St. Stephen's Church Hightown

....part of the local community.

JanAshtonDear All,

Lent starts on Ash Wednesday (shorter service 10.30am, longer service with hymns 7.30pm, do come!), March 6th. This year as our Lent discipline we are being encouraged to try new ways of praying. Our sermons in March are called ‘The Prayer Experiment’ and are answering the 5 W-Questions: ‘Who, What, Why, When, Where and How’ and asking us to experiment with our prayers.

Praying, which includes listening, thinking and talking to God, spending time with God, is the life blood of our faith. Our faith is about having a relationship with God and therefore, this talking and listening is essential. Like all relationships, over time they can become stale so trying something new can be enlivening. Or not!

So, here’s the ‘How’ Experiment? Try it!

‘How’ do you pray? Sitting down, kneeling, walking? Perhaps at one time I’d have said it doesn’t matter so long as you’re praying.
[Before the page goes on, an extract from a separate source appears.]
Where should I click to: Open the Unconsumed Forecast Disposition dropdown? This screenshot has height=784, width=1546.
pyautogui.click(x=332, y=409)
But we now know we are not just a mind in a body, like a laptop in a case. Our bodies are part of us and what we do with our bodies shapes our thinking. At school I was taught to pray ‘hands together eyes closed’ and that was to stop us being distracted.

Originally in Rome people seem to have stood to pray with their arms outstretched. Kneeling became fashionable in the Middle Ages. It was a position people adopted before a Lord or King, so this position was transferred to their faith as they thought of God as socially superior. In other cultures, there’s the same transference. Muslims, for example bow, kneel and then bow their heads to the ground in prayer, again these actions imitate the postures used in the presence of a King or Superior Person in Eastern Medieval cultures.

In some times and places, people lie face down on the floor to pray and it is thought praying like this makes the prayers more serious. In the past, monks or nuns might pray all night like this before taking their vows and a knight might pray like this before a battle.

Nowadays the most common posture of praying is sitting down. Differences are mostly about what you do with your hands: clasped together, flat together, open on your knees as if you were waiting to be given something from God, in the air as if you’re celebrating a goal being scored.

Here’s an Experiment for ‘How’- try praying standing up, try the different ways of holding your hands. Imagine standing before God. How is God looking at you?

Go to somewhere private - Lie down on your front with your arms outstretched - a bit like a lying down crucifix. Could you imagine being Christ on the cross? What very serious things might you pray in this position?

Sit on your sofa and imagine Jesus sitting down next to you. How does it seem to be praying like this? Try different hand positions.

Which did you like the best? Which will you never try again! What did you learn about yourself? What did you learn about God? Come and hear the other Experiments we are being asked to try - every Sunday in March. Let’s enliven our relationship with God in prayer.